Il est à craindre, dans un avenir plus ou moins proche, que cette corrélation se dégrade. Autrement dit, le risque est fort que la frustration liée à une mésinformation sur l’Europe conduise à une défiance renforcée ou que la perte de confiance se développe à mesure que la méconnaissance et le désintérêt progressent. L’heure n’est plus à réenchanter la flamme européenne mais à s’assurer qu’elle ne s’éteigne pas.

A quoi devrait donc servir la communication européenne ?

Contribuer à faire la démonstration de l’utilité et de la nécessité du projet européen non plus seulement de manière argumentative pour convaincre sur un plan politique ou électoral mais surtout pratique, quotidienne, par des résultats concrets sur le terrain, seuls susceptibles de faire changer durablement les opinions publiques qui ne se laisseront pas séduire par des beaux discours ou de belles campagnes avec des arguments creux.

D’une certaine manière l’ambition de la communication européenne doit être d’autant plus grande afin de renouer avec tous les Européens, en sortant des seuls cercles d’initiés et d’affidés qu’elle vise du coup à reprendre à la base tous les fondamentaux en partant des évidences matérielles et culturelles de la réalité européenne, en fuyant les controverses stériles et artificielles. Quand la construction se lézarde et se fragilise, il ne s’agit pas de replâtrer les murs mais de conforter les fondations, le seul chantier vraiment prioritaire.

Le dialogue sur l’Europe avec les citoyens

Alors que les opportunités de contacts avec le public se sont très largement multipliées avec le développement des nouvelles technologies, des nouveaux médias, des nouveaux influenceurs digitaux, etc. ; la communication européenne doit là encore faire le ménage entre l’essentiel et l’accessoire.

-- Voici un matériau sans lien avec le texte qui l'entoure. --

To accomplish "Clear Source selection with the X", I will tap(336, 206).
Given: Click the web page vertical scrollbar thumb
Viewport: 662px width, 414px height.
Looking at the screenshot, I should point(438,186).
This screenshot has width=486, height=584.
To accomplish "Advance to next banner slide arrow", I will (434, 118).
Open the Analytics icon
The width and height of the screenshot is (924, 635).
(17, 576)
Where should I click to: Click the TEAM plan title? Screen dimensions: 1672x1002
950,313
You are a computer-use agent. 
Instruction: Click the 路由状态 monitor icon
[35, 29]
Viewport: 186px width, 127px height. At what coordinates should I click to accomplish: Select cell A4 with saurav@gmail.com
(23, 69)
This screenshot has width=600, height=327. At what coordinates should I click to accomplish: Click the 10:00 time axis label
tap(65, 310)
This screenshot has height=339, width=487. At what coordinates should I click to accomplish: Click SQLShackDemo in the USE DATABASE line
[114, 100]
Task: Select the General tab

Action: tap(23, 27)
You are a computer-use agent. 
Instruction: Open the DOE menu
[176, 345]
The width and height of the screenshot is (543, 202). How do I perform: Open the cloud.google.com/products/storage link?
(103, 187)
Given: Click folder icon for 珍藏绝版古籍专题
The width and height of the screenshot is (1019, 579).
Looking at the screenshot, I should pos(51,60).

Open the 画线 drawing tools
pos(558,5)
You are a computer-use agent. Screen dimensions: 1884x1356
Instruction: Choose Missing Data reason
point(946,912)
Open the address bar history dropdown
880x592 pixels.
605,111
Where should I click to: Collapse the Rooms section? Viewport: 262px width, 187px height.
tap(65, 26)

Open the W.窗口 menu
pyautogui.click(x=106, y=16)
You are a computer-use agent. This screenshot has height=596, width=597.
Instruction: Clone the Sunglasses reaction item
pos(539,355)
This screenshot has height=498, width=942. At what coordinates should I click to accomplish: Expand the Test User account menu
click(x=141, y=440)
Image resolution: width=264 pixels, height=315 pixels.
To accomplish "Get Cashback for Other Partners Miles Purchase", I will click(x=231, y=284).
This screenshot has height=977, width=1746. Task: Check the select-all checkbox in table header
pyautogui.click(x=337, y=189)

La priorité de la communication européenne réside dans toutes les occasions d’aller à la rencontre des Européens, sur tous les territoires et auprès de tous les publics pour appréhender ce qu’est l’Europe pour eux dans leur vie quotidienne afin de donner du sens.

Qu’est-ce que l’Europe devrait dire aux Européens ?

Sur la forme, nulle besoin de suivre les conseils des gourous ou des spin doctors, revenons à l’art poétique de Boileau, ou malheureusement les propos sur l’Europe sont d’autant plus obscures et inaudibles qu’ils masquent une vérité que l’on ne veut pas dire ou que l’on n’est plus capable de formuler :

Ce que l’on conçoit bien s’énonce clairement / Et les mots pour le dire arrivent aisément.

Par voie de conséquence, la communication européenne devrait être plus modeste : apprendre à parler autrement de l’Europe, de manière plus authentique, plus naturelle, plus simple mais aussi savoir partager les bonnes pratiques, sortir des cadres contraignants de l’agenda médiatique, du catalogue institutionnel ou du programme législatif et donner la parole aux bons médiateurs, en particulier les élus locaux dont les responsabilités en matière européennes sont essentielles et concrètes autour de projets d’investissement d’avenir à échelle humaine.

Au total, seule une communication européenne en même temps plus ambitieuse, pour sa mission et ses publics et plus modeste, dans ses messages et ses outils devrait parvenir à toucher sensiblement le grand public.